Reactive Informative Planning for Mobile Manipulation Tasks under Sensing and Environmental Uncertainty

TL;DR

This paper presents a hybrid control architecture for mobile manipulation under sensing and environmental uncertainty, enabling robots to actively reduce uncertainty and adapt to unknown environments during task execution.

Contribution

It introduces a novel integrated framework combining symbolic, informative, and reactive control for robust manipulation in uncertain settings.

Findings

Successfully handles complex tasks with environmental uncertainty.

Adapts online to unanticipated adverse configurations.

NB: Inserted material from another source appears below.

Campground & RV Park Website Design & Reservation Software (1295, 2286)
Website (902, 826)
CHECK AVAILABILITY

Improves scalability over existing methods.

Abstract

In this paper we address mobile manipulation planning problems in the presence of sensing and environmental uncertainty. In particular, we consider mobile sensing manipulators operating in environments with unknown geometry and uncertain movable objects, while being responsible for accomplishing tasks requiring grasping and releasing objects in a logical fashion. Existing algorithms either do not scale well or neglect sensing and/or environmental uncertainty. To face these challenges, we propose a hybrid control architecture, where a symbolic controller generates high-level manipulation commands (e.g., grasp an object) based on environmental feedback, an informative planner designs paths to actively decrease the uncertainty of objects of interest, and a continuous reactive controller tracks the sparse waypoints comprising the informative paths while avoiding a priori unknown obstacles. The overall architecture can handle environmental and sensing uncertainty online, as the robot explores its workspace. Using numerical simulations, we show that the proposed architecture can handle tasks of increased complexity while responding to unanticipated adverse configurations.